Die nunmehr zweite Ausstellung zum 25-jährigen Jubiläum der Panzerhalle versammelt wiederum zahlreiche Formate und Kunstformen: Foto, Skulptur, Video, Malerei, Zeichnung. Alles ist vertreten und gibt einen Überblick über das gegenwärtige Schaffen des Kunsthauses. Die Geschichte des Atelierhauses als ehemalige Panzerkaserne des NS-Regimes thematisiert Monika Funke Stern mit einer großen Fotobox. 

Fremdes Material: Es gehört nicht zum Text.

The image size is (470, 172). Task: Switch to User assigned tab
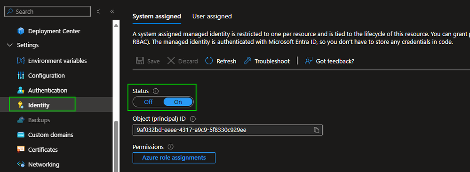[x=212, y=16]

Aus dem Leuchtkasten schaut dem Besucher eine Figur mit Helm und Soldatenuniform entgegen, den Reichsadler, das NS-Parteiabzeichen gut erkennbar auf der Brust der Uniformjacke positioniert. Aber die Gesichtszüge changieren, muten eher weiblich an. „Die Vergangenheit reicht in die Gegenwart hinein“, sagt Funke Stern. In einer Fotocollage hat sie das Antlitz ihres Vaters mit einem Porträt von sich als Jugendlicher zusammen montiert. Ihr Vater diente in der Wehrmacht und kehrte nicht aus dem Krieg zurück.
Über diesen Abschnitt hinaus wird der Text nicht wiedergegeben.